According to the 26-year-old chef, Victoria had been planning to make a wedding dress for the big day.
He said that she backed out “at the eleventh hour.”
Nicola ended up wearing a custom Valentino Haute Couture gown for her April 2022 ceremony.
This is not the sort of dress that you buy at the last minute a week before the wedding. This would have taken a long time to craft.

In fact, according to Vogue, Nicola spent at least a year in consultation with former Valentino creative director Pierpaolo Piccioli’s team.
Nicola’s stylist at the time even shared that the process was “the ultimate couture experience.”
Brooklyn’s then-fiancee traveled to Rome twice, and had two fittings in the United States.
“Seeing all the runway dresses in real life was so magic,” Nicola gushed to Vogue before her wedding.
She raved: “It looked like someone’s dream closet.”
Does this mean that the claims about Victoria backing out were a lie?
One would think that, if Nicola had an entire year (or most of it) to get a gorgeous custom gown, she would by definition have had plenty of notice on the dress.
However, some have suggested that Victoria’s would-be dress would have been one of the gowns, and the Valentino would have been another.
(We have to keep in mind that the Beckham family is wealthy, and Nicola’s family is even wealthier, making absurdities like “multiple wedding dresses” seem like normal choices)
Others have put forward another theory: that Victoria was going to make the dress, dropped out, and that the Valentino gown was the last-minute choice.
Speaking as someone who considers “the week before” to be last-minute for even a simple Thanksgiving dish, it’s not hard to see how a year or less of notice on a custom high-end wedding gown could feel like a four-alarm fire.

We should also acknowledge that the dress issue did not happen (if it happened) in a vacuum.
The night before the wedding, Brooklyn said that his parents emphasized that Nicola is “not blood” and “not family.”

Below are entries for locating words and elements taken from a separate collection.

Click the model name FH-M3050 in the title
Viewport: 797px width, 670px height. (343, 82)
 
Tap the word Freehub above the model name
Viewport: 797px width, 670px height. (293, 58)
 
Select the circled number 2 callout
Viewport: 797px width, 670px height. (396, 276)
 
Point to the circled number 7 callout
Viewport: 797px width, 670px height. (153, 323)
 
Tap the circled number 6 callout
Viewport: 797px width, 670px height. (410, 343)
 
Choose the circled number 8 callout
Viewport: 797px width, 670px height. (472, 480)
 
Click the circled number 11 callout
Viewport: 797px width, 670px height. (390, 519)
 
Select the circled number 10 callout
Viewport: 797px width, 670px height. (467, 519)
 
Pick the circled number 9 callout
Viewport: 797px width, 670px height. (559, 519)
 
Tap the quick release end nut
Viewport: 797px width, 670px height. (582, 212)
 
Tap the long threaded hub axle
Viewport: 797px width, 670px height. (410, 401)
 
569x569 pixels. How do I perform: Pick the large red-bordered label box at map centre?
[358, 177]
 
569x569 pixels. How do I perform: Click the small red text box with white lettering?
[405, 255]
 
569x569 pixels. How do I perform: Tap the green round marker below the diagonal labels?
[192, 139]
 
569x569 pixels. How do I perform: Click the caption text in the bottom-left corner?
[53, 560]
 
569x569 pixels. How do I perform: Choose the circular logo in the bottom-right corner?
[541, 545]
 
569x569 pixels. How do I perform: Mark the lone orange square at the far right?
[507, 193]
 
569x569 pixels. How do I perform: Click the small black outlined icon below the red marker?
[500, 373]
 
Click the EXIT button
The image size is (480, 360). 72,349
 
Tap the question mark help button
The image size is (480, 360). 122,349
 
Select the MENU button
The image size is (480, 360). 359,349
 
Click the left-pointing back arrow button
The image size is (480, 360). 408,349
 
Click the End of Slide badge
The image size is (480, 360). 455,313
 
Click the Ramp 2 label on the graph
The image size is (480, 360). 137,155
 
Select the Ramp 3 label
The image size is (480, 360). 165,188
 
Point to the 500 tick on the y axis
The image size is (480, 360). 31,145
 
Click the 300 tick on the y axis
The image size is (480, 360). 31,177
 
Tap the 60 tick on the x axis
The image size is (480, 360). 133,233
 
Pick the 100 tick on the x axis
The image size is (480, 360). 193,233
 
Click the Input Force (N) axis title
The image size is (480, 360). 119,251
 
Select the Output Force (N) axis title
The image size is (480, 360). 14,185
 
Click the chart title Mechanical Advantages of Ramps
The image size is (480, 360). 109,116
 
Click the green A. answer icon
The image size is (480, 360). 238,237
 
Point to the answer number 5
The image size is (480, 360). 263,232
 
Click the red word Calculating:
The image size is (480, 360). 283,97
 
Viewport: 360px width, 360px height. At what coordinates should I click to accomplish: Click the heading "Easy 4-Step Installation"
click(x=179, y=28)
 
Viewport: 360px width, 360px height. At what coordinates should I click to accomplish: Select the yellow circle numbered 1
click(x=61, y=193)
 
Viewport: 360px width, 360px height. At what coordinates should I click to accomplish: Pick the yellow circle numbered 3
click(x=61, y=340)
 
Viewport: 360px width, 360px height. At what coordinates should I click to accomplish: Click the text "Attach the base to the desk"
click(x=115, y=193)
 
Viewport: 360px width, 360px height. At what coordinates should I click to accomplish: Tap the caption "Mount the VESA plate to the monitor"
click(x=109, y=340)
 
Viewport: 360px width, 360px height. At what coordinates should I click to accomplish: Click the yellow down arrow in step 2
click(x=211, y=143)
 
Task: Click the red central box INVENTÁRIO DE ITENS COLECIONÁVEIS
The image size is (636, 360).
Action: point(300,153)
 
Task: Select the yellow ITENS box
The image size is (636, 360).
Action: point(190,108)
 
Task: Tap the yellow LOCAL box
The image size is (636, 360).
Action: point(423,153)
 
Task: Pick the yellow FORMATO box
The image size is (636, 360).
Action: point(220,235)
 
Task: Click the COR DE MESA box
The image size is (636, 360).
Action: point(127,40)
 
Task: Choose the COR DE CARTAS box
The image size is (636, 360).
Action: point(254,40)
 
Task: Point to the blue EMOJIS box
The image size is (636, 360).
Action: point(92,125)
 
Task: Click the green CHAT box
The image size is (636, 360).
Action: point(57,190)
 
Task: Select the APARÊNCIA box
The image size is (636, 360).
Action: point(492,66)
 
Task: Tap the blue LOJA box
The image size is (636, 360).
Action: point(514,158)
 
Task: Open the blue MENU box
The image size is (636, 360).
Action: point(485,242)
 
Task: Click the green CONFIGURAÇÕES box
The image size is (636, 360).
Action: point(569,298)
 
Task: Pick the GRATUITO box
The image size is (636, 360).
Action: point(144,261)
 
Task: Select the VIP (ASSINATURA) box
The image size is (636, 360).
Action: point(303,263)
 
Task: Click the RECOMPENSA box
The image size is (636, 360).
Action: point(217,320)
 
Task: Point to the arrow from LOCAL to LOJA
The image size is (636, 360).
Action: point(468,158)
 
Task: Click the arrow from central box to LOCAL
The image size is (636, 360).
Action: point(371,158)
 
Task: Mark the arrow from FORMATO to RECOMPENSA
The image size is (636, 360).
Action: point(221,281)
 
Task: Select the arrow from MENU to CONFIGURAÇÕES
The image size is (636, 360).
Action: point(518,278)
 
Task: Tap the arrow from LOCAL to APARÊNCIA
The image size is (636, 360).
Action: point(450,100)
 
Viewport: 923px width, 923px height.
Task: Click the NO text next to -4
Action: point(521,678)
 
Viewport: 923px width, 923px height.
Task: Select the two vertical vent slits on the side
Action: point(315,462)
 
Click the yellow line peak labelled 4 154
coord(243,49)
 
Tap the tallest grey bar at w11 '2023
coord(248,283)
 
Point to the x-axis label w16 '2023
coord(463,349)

(Not to blow this out of proportion, but that sounds like Targaryen clownery, even without the wedding dance neck-nuzzling that surely summoned the withered spirit of Sigmund Freud)
Victoria also stole Brooklyn and Nicola’s first dance in what sounds like a traumatic incident that, all by itself, could more than justify going no-contact. (Not that you need to justify it, but you know)
When it’s all part of a larger pattern of your immediate family treating your fiancee (and then wife) as a threat or even an enemy without cause or provocation, every detail stands out, and every decision feels personal.
What’s behind the attempts to unravel this dress timeline?
Is the coverage of Victoria possibly not being quite so last minute about the dress organic, or part of coordinated PR pushback by the Beckham family?
That is difficult to say. Plenty of people could (and are) looking into things on their own. (That includes us here at THG)
Muddying the waters about the dress makes sense, strategically speaking.
In contrast, Victoria stealing the first dance was so inappropriate and outrageous that there were reports about that already — reports that many had discounted because it sounded too awful, too absurd to be true.
When you’ve done something indefensible, it’s easier to try to poke holes in something else.